**Exercise requirements**
Please convert the rows starting with the line that contains "You are a computer-use agent. This" and going on through the line that contains "Action: coord(325,25)", both ends included, into a JSON list of strings with one string per line and blank lines left out. Leave out all other rows.

··········

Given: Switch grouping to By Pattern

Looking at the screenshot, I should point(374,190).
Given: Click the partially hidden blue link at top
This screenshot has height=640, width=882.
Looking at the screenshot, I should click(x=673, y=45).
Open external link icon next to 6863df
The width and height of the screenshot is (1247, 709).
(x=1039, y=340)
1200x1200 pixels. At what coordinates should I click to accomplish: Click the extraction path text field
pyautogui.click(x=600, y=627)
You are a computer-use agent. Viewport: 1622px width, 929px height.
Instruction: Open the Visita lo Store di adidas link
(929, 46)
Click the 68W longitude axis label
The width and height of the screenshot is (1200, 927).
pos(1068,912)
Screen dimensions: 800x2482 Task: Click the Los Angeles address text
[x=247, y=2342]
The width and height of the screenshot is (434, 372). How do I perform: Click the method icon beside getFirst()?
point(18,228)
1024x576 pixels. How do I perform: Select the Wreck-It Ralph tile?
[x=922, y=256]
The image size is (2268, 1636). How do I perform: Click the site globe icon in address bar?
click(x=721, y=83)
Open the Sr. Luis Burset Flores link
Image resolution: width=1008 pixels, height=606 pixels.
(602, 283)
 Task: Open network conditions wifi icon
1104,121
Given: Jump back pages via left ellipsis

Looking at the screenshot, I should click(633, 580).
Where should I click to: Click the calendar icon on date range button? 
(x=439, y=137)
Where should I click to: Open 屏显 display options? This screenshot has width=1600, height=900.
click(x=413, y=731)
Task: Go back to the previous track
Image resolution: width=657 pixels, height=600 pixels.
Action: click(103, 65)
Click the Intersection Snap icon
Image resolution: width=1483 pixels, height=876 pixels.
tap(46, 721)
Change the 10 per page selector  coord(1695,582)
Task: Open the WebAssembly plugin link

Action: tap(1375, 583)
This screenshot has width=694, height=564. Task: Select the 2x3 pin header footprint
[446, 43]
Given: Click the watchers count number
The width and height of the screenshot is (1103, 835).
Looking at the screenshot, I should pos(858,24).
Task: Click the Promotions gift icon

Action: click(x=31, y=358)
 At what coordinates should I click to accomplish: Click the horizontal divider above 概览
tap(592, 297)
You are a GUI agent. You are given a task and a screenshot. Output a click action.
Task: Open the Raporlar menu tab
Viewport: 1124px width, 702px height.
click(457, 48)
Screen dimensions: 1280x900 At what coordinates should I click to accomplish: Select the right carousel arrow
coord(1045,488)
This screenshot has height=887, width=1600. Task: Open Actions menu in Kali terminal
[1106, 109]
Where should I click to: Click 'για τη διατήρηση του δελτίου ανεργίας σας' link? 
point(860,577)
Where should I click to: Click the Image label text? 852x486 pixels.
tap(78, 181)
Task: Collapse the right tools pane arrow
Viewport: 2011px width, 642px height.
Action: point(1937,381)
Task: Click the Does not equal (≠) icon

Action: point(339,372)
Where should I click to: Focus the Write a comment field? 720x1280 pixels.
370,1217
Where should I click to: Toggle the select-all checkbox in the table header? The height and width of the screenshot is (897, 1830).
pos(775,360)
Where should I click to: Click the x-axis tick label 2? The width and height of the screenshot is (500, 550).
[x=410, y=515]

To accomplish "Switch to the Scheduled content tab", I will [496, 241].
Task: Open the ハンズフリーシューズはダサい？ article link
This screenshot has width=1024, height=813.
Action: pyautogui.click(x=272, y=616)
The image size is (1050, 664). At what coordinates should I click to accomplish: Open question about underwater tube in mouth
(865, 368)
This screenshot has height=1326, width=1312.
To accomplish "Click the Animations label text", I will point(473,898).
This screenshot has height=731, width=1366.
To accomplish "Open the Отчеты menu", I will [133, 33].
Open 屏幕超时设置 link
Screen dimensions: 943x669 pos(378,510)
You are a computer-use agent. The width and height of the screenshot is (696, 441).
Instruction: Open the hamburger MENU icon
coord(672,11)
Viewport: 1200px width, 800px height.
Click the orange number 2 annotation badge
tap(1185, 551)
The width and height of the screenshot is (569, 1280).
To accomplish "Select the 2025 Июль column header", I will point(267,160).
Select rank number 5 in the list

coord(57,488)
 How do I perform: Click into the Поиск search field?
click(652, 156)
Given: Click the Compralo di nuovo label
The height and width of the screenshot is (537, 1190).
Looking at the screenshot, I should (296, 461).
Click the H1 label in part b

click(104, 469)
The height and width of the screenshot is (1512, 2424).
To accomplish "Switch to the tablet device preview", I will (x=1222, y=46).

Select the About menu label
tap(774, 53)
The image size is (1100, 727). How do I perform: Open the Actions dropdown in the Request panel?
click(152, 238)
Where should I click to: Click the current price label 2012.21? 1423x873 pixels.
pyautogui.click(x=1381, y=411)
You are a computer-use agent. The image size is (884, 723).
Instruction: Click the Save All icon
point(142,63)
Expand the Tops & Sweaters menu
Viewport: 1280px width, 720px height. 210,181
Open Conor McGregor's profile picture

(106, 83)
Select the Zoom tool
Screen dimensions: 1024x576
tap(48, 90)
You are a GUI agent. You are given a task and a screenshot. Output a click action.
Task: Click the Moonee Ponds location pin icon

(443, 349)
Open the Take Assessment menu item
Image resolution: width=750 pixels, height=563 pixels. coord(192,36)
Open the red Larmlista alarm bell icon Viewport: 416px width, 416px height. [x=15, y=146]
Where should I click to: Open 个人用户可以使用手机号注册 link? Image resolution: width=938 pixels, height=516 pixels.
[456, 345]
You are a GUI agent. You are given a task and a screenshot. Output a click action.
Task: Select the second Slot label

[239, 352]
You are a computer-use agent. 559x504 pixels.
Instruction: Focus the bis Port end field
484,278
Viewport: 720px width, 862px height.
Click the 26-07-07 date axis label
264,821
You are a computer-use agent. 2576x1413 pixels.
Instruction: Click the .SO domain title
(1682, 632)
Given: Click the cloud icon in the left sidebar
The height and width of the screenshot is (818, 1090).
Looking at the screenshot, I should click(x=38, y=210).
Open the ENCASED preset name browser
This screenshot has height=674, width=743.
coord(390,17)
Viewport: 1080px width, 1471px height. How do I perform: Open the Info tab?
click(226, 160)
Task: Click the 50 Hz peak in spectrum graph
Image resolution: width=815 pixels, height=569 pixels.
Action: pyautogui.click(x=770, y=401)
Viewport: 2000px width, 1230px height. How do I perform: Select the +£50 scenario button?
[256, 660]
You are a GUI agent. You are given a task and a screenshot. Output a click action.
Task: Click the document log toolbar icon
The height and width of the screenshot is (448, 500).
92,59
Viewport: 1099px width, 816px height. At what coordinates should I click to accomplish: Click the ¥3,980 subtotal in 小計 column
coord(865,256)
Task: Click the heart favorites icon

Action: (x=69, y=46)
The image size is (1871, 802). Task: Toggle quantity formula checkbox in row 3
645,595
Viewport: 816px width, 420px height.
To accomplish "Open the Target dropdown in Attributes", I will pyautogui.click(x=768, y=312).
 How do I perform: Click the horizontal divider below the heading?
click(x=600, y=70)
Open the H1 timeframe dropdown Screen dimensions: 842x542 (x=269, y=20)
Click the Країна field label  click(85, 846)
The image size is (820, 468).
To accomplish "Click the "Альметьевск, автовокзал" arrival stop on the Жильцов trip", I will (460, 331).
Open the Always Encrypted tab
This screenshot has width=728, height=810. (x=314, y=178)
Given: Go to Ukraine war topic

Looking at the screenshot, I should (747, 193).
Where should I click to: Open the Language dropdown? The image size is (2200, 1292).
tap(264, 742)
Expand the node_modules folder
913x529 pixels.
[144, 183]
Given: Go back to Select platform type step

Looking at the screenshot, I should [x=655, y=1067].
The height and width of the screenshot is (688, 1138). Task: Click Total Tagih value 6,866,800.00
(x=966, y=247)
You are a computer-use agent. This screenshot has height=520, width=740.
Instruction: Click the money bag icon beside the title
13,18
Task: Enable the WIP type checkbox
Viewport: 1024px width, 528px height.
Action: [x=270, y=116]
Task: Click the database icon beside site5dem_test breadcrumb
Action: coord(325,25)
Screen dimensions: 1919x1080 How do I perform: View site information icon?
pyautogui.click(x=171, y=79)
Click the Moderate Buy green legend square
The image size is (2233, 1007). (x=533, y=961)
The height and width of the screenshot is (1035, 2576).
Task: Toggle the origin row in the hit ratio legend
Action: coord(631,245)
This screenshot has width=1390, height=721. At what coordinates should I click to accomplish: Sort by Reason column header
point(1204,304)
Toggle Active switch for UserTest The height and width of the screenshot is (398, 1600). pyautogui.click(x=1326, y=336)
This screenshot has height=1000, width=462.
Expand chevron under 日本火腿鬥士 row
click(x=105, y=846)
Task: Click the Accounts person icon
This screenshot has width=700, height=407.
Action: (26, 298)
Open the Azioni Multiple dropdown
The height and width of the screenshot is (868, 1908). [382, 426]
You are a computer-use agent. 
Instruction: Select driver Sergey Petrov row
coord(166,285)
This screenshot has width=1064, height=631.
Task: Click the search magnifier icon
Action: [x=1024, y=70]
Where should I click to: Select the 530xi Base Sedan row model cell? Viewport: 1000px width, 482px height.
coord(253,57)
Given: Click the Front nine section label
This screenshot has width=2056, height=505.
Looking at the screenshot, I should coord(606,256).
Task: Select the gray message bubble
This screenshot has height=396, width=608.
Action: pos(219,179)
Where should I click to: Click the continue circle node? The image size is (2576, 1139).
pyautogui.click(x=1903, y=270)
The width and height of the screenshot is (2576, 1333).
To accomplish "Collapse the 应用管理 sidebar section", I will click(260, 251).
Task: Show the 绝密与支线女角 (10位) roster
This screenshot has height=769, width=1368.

··········

**Written answer**
[
  "You are a computer-use agent. This screenshot has height=520, width=740.",
  "Instruction: Click the money bag icon beside the title",
  "13,18",
  "Task: Enable the WIP type checkbox",
  "Viewport: 1024px width, 528px height.",
  "Action: [x=270, y=116]",
  "Task: Click the database icon beside site5dem_test breadcrumb",
  "Action: coord(325,25)"
]